--- Trecho selecionado ---
Os dados fazem parte de uma edição especial sobre turismo da Pnad (Pesquisa Nacional por Amostra de Domicílios) Contínua, divulgada nesta 5ª feira (2.out.2025) pelo IBGE (Instituto Brasileiro de Geografia e Estatística).
O analista da pesquisa, William Kratochwill, atribui esse crescimento das viagens de avião às dimensões do país.
“Para muitos destinos, com certeza, o avião reduz esse deslocamento demorado que se dá pela linha de ônibus ou carro. Fora a segurança, já que o risco acaba sendo menor”, avalia.
Quando se referem às viagens profissionais, o avião ocupa a 2ª preferência em 3 dos 4 anos (2020, 2021, 2023 e 2024) em que a pesquisa tem dados comparáveis. A exceção é 2021, quando 11,3% das viagens foram aéreas; e 12,1%, com ônibus.
“Justificado pelo período pandêmico [covid-19], quando as pessoas evitavam os transportes coletivos, principalmente o avião”, diz Kratochwill.
Influência da renda
Considerando todos os tipos de viagens, o IBGE aponta características diretamente ligadas à renda familiar per capita (por pessoa) das famílias. Em todas as faixas de renda, o carro é o principal meio de transporte nas viagens.
Para as famílias com renda menor que 2 salários mínimos, o 2º meio de preferência é o ônibus de linha. Nos lares que recebem menos de meio salário mínimo, 1/4 (25,2%) dos deslocamentos foi de ônibus. Nos que ganham 4 ou mais mínimos, apenas 5,1%.
Na outra ponta, entre as famílias que ganham 2 ou mais salários mínimos, o 2º posto é ocupado pelo avião. Domicílios com renda per capita de 4 ou mais mínimos realizaram 36,2% das viagens com companhias aéreas.
“A viagem de avião é um bem de luxo quando compara a sua demanda”, avalia Kratochwill.
O que o brasileiro fez na viagem
Para elaborar a pesquisa, o IBGE buscou informações de pessoas que realizaram viagens 3 meses antes da data da visita domiciliar do pesquisador. O instituto identificou que, em 2024, os brasileiros realizaram 20,6 milhões de viagens, sendo 17,6 milhões pessoais e 3 milhões profissionais.
Em relação às viagens profissionais, a maior parte (82,7%) foi para negócio ou trabalho, enquanto 11,8% foram para eventos ou cursos. O restante foi classificado como compras ou outros motivos.
---
[Problema 1]
Transcreva do trecho sobre turismo, sem alterações, a parte que vai de "Influência da renda" a "transporte nas viagens.".
[Problema 2]
Responda com base no trecho sobre turismo:
(a) Qual é o principal meio de transporte nas viagens em todas as faixas de renda?
(b) Quantas viagens os brasileiros realizaram em 2024?
(c) Que percentual das viagens profissionais teve como motivo negócio ou trabalho?
O material provém de outra fonte.
--- Material fornecido ---
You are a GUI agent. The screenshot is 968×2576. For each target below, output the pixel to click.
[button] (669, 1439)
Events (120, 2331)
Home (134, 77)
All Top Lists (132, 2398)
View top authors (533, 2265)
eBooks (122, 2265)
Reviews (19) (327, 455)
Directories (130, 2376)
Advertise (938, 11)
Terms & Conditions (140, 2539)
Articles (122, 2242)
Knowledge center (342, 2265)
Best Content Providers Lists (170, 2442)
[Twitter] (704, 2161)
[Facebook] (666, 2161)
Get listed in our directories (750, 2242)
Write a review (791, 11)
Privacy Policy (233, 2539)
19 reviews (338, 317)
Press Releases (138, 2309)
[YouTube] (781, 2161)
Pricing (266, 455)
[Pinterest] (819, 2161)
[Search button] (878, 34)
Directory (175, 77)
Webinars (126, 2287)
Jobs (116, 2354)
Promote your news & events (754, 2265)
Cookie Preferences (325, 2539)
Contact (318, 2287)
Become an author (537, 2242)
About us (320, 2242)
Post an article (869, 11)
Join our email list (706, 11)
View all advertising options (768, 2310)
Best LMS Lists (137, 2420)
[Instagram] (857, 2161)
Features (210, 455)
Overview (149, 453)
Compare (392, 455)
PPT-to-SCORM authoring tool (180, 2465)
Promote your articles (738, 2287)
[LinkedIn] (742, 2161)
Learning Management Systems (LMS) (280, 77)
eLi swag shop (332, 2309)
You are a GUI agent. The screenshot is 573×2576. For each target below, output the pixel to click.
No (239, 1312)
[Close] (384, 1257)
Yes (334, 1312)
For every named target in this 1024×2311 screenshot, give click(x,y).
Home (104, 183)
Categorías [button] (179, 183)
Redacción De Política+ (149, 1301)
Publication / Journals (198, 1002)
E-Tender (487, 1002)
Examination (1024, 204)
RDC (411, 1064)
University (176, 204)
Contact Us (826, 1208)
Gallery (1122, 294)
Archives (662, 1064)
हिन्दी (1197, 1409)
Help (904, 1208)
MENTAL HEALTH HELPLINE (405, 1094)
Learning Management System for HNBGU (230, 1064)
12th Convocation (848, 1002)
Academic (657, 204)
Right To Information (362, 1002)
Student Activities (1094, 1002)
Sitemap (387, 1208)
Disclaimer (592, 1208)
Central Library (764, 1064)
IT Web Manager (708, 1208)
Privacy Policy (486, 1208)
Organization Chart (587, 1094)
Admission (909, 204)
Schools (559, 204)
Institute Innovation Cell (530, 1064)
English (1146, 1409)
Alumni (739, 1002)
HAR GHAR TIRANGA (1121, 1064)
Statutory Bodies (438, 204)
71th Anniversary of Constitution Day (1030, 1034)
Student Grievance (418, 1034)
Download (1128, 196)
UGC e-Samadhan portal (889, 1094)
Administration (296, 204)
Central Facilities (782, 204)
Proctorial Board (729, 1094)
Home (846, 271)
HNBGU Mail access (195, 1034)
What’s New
---
[Resposta 1]
Influência da renda
Considerando todos os tipos de viagens, o IBGE aponta características diretamente ligadas à renda familiar per capita (por pessoa) das famílias. Em todas as faixas de renda, o carro é o principal meio de transporte nas viagens.

[Resposta 2]
(a) O carro.
(b) 20,6 milhões de viagens, sendo 17,6 milhões pessoais e 3 milhões profissionais.
(c) 82,7%.